The backlash over Mugabe was hypocrisy

Published by The Times (24th October, 2017)

Robert Mugabe has held Zimbabwe in his vice-like grip for 37 years while his obnoxious one-party regime stole elections, crushed rivals, plundered billions and wrecked the economy. At one stage of his rule the country saw life expectancy drop to 43. Mugabe plans to stand for president again next year despite being 93.

Like so many African leaders, this old rogue goes abroad when he needs treatment rather than rely on the chaotic health system inflicted on his subjects, with medics often going unpaid and medicines scarce. So yes, it was risible that Mugabe was appointed goodwill ambassador to the World Health Organisation (WHO). And good to see this daft decision rapidly rescinded.

Yet witness the hypocrisy of those howls of protest led by Britain and the US over giving this minor role to a man guilty of hideous human rights abuses. For a start, WHO is part of the same United Nations that put Saudi Arabia on its women’s rights commission with backing from some of those same western nations fuming over Mugabe. And is his appointment really worse than Paul Wolfowitz being made head of the World Bank after devastating the Middle East as architect of the Iraq war?

Now look at the man who gave Mugabe that gig: Tedros Adhanom Ghebreyesus, director-general of WHO since May. Before that, Dr Tedros served as health and then foreign minister in the Ethiopian government. This is another nasty one-party state, run on ethnic lines and guilty of grotesque human rights abuses arguably worse recently than those in Zimbabwe. Protesters mown down, rival groups tortured, journalists jailed, a British citizen grabbed in another country and slammed behind bars without trial.
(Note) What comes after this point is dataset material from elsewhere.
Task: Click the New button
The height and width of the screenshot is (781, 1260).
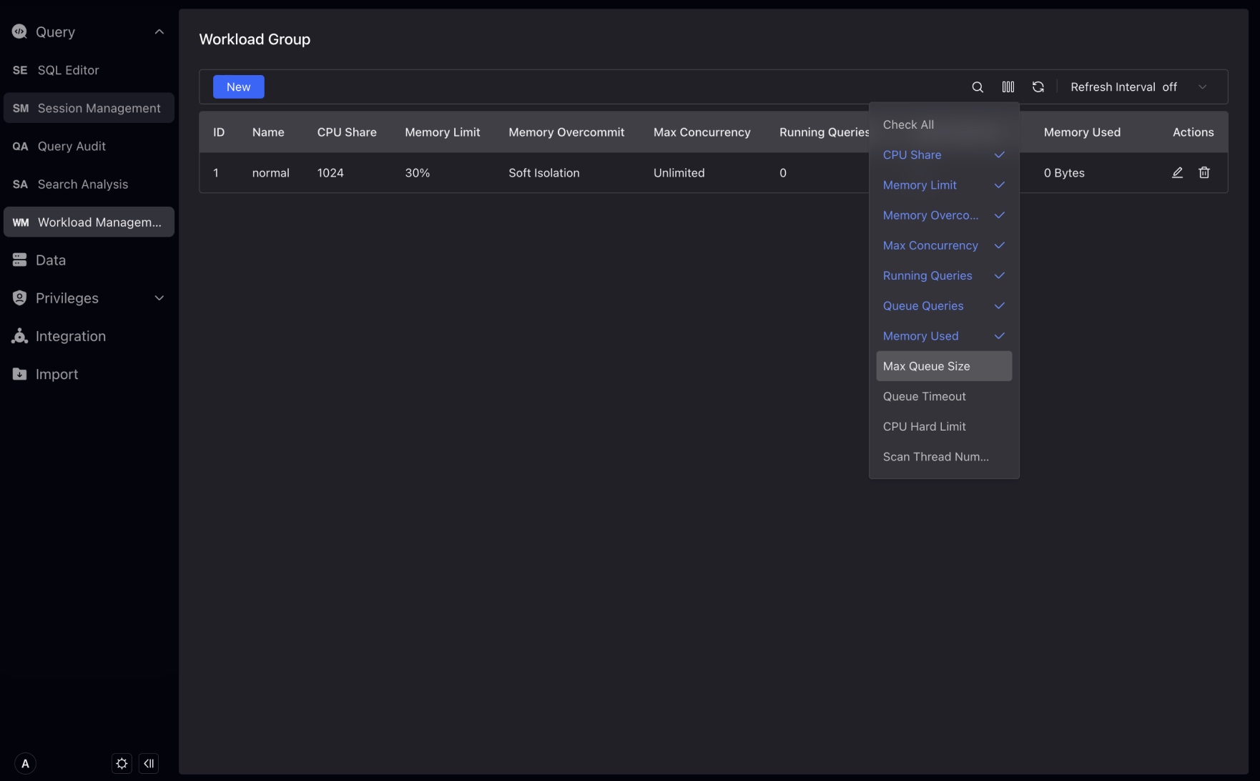Action: [238, 87]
Yet where were the protests at his appointment? Those politicians and charity chiefs screaming over Mugabe stay silent over Ethiopia’s terror. Meanwhile they prop up this brutal state by pouring vast sums into its pockets. Britain is spending £1 billion in aid there over three years despite Whitehall documents acknowledging rampant corruption. Our cash has assisted forced land clearances amid the rape and murder of minority groups.
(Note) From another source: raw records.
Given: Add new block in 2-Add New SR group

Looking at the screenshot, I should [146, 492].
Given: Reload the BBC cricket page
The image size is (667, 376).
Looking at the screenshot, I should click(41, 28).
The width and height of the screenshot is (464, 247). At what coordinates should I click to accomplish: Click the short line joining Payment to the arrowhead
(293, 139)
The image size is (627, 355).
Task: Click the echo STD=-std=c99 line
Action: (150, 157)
Clearly some bogeymen are better than others. As Felix Horne from Human Rights Watch says, should we be surprised Dr Tedros did not see any problem appointing Mugabe given the lack of serious questions over his own job? Ethiopia highlights how a torrent of British cash props up some of the world’s cruellest regimes. This makes the outcry by sanctimonious politicians and self-serving charities over Mugabe ring shamefully hollow.